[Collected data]
=-=-=
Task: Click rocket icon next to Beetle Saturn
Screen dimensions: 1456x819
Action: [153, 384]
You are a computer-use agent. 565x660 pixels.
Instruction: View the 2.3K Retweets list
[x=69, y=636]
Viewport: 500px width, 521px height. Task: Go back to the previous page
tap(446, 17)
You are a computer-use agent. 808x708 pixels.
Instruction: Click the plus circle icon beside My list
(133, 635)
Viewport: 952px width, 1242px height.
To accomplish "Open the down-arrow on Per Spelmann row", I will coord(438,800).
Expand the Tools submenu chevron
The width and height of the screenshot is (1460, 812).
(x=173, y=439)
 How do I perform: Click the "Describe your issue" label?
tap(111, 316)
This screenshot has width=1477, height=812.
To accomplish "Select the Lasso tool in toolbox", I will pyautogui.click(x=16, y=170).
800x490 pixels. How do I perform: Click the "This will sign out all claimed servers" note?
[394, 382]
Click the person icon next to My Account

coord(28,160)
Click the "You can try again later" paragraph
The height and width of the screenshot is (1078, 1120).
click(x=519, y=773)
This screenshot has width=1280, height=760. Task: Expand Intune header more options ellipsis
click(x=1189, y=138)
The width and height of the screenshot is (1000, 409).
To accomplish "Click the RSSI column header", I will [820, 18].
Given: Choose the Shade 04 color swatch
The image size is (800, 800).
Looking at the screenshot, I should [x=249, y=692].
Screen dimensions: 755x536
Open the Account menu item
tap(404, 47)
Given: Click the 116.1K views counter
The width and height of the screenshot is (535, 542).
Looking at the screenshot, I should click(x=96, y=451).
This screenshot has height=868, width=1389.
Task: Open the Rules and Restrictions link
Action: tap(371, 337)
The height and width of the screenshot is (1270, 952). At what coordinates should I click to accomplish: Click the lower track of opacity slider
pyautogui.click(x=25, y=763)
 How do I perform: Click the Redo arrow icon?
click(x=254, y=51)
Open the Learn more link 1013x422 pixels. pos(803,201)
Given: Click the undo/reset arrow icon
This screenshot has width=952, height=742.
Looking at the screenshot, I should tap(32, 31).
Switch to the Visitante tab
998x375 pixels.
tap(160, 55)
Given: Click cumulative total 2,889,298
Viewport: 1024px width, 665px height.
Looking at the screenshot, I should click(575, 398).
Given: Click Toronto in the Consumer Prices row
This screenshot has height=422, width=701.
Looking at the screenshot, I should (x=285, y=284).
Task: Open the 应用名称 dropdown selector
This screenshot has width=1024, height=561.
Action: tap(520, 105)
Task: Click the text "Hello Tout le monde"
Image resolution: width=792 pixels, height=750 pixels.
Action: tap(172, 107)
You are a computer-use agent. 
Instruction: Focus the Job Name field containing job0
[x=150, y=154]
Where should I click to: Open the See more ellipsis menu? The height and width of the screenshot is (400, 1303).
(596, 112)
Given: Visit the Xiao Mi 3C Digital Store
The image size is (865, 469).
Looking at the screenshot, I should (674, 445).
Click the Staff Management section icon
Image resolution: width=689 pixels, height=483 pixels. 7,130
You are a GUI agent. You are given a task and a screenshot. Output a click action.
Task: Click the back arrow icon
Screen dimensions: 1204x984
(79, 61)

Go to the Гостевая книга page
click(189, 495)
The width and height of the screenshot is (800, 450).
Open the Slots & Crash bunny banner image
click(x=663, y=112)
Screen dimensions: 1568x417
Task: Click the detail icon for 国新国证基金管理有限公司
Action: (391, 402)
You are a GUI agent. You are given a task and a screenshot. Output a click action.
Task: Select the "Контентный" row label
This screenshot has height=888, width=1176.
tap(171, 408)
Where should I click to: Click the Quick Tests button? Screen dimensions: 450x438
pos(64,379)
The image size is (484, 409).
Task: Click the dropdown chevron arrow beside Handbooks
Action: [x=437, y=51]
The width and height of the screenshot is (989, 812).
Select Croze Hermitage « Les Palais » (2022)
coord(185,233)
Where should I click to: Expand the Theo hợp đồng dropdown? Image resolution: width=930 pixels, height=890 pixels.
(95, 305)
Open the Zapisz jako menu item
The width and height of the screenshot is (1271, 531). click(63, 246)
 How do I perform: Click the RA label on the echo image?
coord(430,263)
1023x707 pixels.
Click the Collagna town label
=-=-=
◆ Task description: Copy every record above exactly as it appears.

◆ Solution for this exercise:
Task: Click rocket icon next to Beetle Saturn
Screen dimensions: 1456x819
Action: [153, 384]
You are a computer-use agent. 565x660 pixels.
Instruction: View the 2.3K Retweets list
[x=69, y=636]
Viewport: 500px width, 521px height. Task: Go back to the previous page
tap(446, 17)
You are a computer-use agent. 808x708 pixels.
Instruction: Click the plus circle icon beside My list
(133, 635)
Viewport: 952px width, 1242px height.
To accomplish "Open the down-arrow on Per Spelmann row", I will coord(438,800).
Expand the Tools submenu chevron
The width and height of the screenshot is (1460, 812).
(x=173, y=439)
 How do I perform: Click the "Describe your issue" label?
tap(111, 316)
This screenshot has width=1477, height=812.
To accomplish "Select the Lasso tool in toolbox", I will pyautogui.click(x=16, y=170).
800x490 pixels. How do I perform: Click the "This will sign out all claimed servers" note?
[394, 382]
Click the person icon next to My Account

coord(28,160)
Click the "You can try again later" paragraph
The height and width of the screenshot is (1078, 1120).
click(x=519, y=773)
This screenshot has width=1280, height=760. Task: Expand Intune header more options ellipsis
click(x=1189, y=138)
The width and height of the screenshot is (1000, 409).
To accomplish "Click the RSSI column header", I will [820, 18].
Given: Choose the Shade 04 color swatch
The image size is (800, 800).
Looking at the screenshot, I should [x=249, y=692].
Screen dimensions: 755x536
Open the Account menu item
tap(404, 47)
Given: Click the 116.1K views counter
The width and height of the screenshot is (535, 542).
Looking at the screenshot, I should click(x=96, y=451).
This screenshot has height=868, width=1389.
Task: Open the Rules and Restrictions link
Action: tap(371, 337)
The height and width of the screenshot is (1270, 952). At what coordinates should I click to accomplish: Click the lower track of opacity slider
pyautogui.click(x=25, y=763)
 How do I perform: Click the Redo arrow icon?
click(x=254, y=51)
Open the Learn more link 1013x422 pixels. pos(803,201)
Given: Click the undo/reset arrow icon
This screenshot has width=952, height=742.
Looking at the screenshot, I should tap(32, 31).
Switch to the Visitante tab
998x375 pixels.
tap(160, 55)
Given: Click cumulative total 2,889,298
Viewport: 1024px width, 665px height.
Looking at the screenshot, I should click(575, 398).
Given: Click Toronto in the Consumer Prices row
This screenshot has height=422, width=701.
Looking at the screenshot, I should (x=285, y=284).
Task: Open the 应用名称 dropdown selector
This screenshot has width=1024, height=561.
Action: tap(520, 105)
Task: Click the text "Hello Tout le monde"
Image resolution: width=792 pixels, height=750 pixels.
Action: tap(172, 107)
You are a computer-use agent. 
Instruction: Focus the Job Name field containing job0
[x=150, y=154]
Where should I click to: Open the See more ellipsis menu? The height and width of the screenshot is (400, 1303).
(596, 112)
Given: Visit the Xiao Mi 3C Digital Store
The image size is (865, 469).
Looking at the screenshot, I should (674, 445).
Click the Staff Management section icon
Image resolution: width=689 pixels, height=483 pixels. 7,130
You are a GUI agent. You are given a task and a screenshot. Output a click action.
Task: Click the back arrow icon
Screen dimensions: 1204x984
(79, 61)

Go to the Гостевая книга page
click(189, 495)
The width and height of the screenshot is (800, 450).
Open the Slots & Crash bunny banner image
click(x=663, y=112)
Screen dimensions: 1568x417
Task: Click the detail icon for 国新国证基金管理有限公司
Action: (391, 402)
You are a GUI agent. You are given a task and a screenshot. Output a click action.
Task: Select the "Контентный" row label
This screenshot has height=888, width=1176.
tap(171, 408)
Where should I click to: Click the Quick Tests button? Screen dimensions: 450x438
pos(64,379)
The image size is (484, 409).
Task: Click the dropdown chevron arrow beside Handbooks
Action: [x=437, y=51]
The width and height of the screenshot is (989, 812).
Select Croze Hermitage « Les Palais » (2022)
coord(185,233)
Where should I click to: Expand the Theo hợp đồng dropdown? Image resolution: width=930 pixels, height=890 pixels.
(95, 305)
Open the Zapisz jako menu item
The width and height of the screenshot is (1271, 531). click(63, 246)
 How do I perform: Click the RA label on the echo image?
coord(430,263)
1023x707 pixels.
Click the Collagna town label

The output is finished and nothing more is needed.